Taylor Swift’s Evermore: The True Album of the Year
As of me writing this column, it is mere hours before the 64th Annual Grammy Awards.
I, like many other swifties, are impatiently waiting for the moment Taylor Swift wins her fourth album of the year award for her ninth studio album, and her second-best album, Evermore.
Folklore, of course, still holds that stop number one spot in my opinion.
I have absolutely no clue if she will win, but I hope with everything in me that she wins the award and public recognition she properly deserves.
Some may say this idea is completely and utterly ridiculous.
“Why does Taylor deserve to win another album of the year award.”
“Evermore isn’t even that good.”
“What even is Evermore?”
But I say to all these people that I have just made up in my head that Swift’s Evermore is a brilliant, rare work of art that few artists could ever accomplish in their entire career.
Swift’s deeply personal and almost magical ability of songwriting takes her listeners on a fictional journey of grief, forbidden and secret love, childhood nostalgia, failed romance, and murder.

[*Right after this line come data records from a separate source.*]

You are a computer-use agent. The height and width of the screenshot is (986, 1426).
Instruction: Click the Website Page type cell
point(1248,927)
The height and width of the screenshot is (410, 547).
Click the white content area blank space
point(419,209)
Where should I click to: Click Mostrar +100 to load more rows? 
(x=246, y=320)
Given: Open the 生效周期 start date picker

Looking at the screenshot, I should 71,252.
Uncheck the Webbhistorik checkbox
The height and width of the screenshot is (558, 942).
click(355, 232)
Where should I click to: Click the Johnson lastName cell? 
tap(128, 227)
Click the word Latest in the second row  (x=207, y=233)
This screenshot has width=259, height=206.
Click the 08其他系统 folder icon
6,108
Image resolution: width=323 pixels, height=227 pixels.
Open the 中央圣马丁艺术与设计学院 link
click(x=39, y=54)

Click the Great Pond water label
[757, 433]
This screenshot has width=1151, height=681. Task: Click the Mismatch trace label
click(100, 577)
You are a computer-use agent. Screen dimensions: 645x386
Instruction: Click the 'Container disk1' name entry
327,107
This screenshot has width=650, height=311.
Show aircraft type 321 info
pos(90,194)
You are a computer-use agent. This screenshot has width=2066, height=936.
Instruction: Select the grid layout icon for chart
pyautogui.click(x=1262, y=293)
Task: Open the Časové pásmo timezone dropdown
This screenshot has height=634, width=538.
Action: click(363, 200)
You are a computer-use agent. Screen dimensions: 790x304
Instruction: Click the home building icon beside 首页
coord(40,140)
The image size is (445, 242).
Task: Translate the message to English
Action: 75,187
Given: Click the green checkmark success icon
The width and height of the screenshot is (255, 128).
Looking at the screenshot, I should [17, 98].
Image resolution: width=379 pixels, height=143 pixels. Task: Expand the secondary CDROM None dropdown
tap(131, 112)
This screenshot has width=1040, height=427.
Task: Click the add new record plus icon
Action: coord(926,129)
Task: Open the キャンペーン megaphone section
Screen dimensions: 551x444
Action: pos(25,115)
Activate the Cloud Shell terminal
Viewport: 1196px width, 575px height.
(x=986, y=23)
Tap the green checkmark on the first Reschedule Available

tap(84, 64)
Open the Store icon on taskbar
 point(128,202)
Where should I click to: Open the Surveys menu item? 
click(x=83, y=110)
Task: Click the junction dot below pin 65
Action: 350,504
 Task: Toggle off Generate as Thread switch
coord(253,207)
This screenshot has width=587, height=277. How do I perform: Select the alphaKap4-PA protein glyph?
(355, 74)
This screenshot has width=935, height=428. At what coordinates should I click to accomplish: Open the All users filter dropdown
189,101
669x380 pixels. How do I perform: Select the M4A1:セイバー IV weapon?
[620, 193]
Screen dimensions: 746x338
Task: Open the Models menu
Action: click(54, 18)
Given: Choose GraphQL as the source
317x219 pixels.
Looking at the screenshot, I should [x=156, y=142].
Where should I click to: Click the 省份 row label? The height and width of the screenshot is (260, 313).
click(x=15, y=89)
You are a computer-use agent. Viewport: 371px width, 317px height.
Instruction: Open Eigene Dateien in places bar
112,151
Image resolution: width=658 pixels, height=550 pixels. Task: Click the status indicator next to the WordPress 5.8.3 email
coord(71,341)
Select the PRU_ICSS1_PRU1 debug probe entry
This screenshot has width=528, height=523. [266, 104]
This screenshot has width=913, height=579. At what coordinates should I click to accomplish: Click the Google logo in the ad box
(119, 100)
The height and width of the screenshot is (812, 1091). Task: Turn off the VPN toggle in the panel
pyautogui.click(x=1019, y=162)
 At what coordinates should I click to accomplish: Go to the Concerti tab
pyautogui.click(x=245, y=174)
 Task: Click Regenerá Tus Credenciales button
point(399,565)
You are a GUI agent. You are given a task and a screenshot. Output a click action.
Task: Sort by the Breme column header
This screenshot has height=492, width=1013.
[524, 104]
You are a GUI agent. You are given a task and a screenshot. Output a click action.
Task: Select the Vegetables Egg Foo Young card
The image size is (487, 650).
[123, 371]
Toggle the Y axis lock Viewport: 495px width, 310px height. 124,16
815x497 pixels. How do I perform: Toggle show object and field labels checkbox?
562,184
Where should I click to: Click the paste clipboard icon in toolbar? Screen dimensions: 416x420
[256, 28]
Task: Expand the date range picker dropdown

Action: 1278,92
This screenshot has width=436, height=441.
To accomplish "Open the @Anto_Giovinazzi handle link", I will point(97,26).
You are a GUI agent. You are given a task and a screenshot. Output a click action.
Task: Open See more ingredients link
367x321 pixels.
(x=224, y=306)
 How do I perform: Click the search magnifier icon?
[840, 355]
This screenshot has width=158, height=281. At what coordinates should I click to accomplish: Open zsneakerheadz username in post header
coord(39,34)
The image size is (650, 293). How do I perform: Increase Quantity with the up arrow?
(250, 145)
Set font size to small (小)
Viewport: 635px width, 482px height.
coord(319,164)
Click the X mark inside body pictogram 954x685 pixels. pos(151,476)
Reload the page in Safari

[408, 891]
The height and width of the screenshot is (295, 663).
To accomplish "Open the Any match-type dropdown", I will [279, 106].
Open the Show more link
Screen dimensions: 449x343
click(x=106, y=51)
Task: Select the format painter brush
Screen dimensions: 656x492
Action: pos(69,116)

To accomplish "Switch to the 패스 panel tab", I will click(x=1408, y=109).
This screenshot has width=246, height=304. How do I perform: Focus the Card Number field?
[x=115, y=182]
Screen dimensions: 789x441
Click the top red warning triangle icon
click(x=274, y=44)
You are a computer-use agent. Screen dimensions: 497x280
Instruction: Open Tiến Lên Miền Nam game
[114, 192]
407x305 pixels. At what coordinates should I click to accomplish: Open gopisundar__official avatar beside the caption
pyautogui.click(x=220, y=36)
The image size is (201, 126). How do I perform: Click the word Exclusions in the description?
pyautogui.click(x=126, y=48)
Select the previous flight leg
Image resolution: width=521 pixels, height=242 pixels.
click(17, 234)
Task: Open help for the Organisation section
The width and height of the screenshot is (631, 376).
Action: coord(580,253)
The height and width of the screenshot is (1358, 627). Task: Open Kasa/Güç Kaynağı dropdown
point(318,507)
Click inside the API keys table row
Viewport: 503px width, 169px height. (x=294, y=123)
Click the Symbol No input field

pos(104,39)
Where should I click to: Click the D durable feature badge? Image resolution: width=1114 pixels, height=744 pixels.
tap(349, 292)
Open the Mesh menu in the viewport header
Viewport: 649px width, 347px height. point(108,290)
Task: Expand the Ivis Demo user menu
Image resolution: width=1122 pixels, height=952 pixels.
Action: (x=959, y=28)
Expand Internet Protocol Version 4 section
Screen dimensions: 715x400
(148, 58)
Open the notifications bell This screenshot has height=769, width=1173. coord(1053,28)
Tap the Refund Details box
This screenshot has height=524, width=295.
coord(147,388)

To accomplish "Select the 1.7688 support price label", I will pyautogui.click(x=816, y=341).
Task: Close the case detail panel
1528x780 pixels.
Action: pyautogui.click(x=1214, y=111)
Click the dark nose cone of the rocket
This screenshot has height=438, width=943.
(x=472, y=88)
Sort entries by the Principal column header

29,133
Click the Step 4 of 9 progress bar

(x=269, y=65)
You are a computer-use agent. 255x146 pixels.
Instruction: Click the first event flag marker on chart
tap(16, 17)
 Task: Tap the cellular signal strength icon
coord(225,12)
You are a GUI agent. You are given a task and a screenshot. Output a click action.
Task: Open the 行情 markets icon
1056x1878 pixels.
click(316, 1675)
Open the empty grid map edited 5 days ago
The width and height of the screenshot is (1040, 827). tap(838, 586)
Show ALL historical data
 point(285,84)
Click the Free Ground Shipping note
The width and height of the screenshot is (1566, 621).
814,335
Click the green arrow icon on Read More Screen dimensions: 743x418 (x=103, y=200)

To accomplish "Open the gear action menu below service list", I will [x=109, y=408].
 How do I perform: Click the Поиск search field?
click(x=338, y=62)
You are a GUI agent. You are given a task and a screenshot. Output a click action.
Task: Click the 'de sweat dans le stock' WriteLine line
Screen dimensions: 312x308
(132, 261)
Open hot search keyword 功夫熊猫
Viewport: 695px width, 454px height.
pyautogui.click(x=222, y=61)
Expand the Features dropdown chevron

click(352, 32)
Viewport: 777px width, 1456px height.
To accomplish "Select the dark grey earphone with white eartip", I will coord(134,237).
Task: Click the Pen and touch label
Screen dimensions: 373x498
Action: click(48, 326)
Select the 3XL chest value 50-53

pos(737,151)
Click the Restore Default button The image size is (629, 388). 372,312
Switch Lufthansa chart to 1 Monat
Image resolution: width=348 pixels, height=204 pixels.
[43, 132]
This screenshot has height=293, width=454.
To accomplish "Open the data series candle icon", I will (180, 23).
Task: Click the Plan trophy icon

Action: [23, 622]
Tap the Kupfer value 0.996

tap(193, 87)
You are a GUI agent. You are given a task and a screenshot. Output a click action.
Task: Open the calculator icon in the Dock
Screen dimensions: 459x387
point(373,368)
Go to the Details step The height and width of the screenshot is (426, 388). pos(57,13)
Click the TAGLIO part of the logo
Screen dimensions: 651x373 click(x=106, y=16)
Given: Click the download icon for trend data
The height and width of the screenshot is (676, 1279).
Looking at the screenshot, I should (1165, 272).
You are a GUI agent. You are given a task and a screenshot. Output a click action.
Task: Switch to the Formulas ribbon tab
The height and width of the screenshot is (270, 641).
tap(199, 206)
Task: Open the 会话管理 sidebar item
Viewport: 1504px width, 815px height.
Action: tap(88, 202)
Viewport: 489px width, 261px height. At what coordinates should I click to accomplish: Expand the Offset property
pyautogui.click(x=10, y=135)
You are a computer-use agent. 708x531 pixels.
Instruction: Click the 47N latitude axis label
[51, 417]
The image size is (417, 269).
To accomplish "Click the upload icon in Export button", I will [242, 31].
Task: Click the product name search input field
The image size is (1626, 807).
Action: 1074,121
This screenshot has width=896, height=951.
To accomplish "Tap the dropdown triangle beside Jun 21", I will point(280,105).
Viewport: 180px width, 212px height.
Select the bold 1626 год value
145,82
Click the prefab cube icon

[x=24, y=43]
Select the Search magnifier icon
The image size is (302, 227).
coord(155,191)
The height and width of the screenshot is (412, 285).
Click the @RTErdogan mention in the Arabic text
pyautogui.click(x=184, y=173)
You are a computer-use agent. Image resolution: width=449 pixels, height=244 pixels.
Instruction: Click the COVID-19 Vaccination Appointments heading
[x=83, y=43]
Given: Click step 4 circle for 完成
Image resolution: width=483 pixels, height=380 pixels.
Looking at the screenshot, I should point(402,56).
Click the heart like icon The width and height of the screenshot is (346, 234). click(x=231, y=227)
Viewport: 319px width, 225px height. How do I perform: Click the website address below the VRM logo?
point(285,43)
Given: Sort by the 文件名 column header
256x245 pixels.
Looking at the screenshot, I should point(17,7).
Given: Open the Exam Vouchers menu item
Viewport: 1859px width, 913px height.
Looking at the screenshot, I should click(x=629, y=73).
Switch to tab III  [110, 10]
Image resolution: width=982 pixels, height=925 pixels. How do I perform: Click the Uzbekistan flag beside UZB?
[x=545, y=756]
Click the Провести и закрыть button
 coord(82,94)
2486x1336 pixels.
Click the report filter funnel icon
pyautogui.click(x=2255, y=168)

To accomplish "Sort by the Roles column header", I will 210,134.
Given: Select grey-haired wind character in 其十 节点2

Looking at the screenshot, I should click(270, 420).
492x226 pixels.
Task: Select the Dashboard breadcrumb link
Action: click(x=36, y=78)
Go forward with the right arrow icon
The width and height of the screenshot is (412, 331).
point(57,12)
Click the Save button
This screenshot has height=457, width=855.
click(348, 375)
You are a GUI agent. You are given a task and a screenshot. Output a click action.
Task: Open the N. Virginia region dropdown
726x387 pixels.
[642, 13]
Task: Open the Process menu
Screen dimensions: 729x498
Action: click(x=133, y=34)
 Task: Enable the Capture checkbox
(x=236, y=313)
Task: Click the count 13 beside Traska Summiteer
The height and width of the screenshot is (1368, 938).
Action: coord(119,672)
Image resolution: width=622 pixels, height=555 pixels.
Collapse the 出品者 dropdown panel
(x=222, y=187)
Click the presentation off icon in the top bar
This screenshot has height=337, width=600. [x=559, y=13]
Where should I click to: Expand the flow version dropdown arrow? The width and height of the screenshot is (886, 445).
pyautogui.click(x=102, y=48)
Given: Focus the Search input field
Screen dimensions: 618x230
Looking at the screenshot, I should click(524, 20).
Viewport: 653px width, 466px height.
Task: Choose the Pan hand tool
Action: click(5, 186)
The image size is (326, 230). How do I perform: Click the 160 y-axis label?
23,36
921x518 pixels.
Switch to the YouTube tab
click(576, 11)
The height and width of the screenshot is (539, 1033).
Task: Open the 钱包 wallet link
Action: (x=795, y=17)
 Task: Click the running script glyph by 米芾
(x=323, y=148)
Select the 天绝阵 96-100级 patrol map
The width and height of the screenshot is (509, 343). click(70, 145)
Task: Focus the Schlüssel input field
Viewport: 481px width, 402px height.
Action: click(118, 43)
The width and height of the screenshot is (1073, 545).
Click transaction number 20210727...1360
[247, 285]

Yes, you read that right. Murder. There’s a song off this record, no body, no crime, which features the all-female band HAIM, that tells the story of a cheating husband who kills his wife to marry his mistress, but their love affair ends after the wife’s best friend kills the husband as revenge and frames the mistress.
“Good thing my daddy made me get a boating license when I was fifteen. And I’ve cleaned enough houses to know how to cover up a scene. Good thing Este’s sister’s gonna swear she was with me. Good thing his mistress took out a big life insurance policy.”
This may sound insane and ridiculous to think about and read but Taylor Swift pulls it off perfectly. Tracks like this are able to spotlight Swift’s unique creativity and emotional maturity, by giving us completely fictionalized tales that seem too detailed and personal to not be rooted in reality somehow.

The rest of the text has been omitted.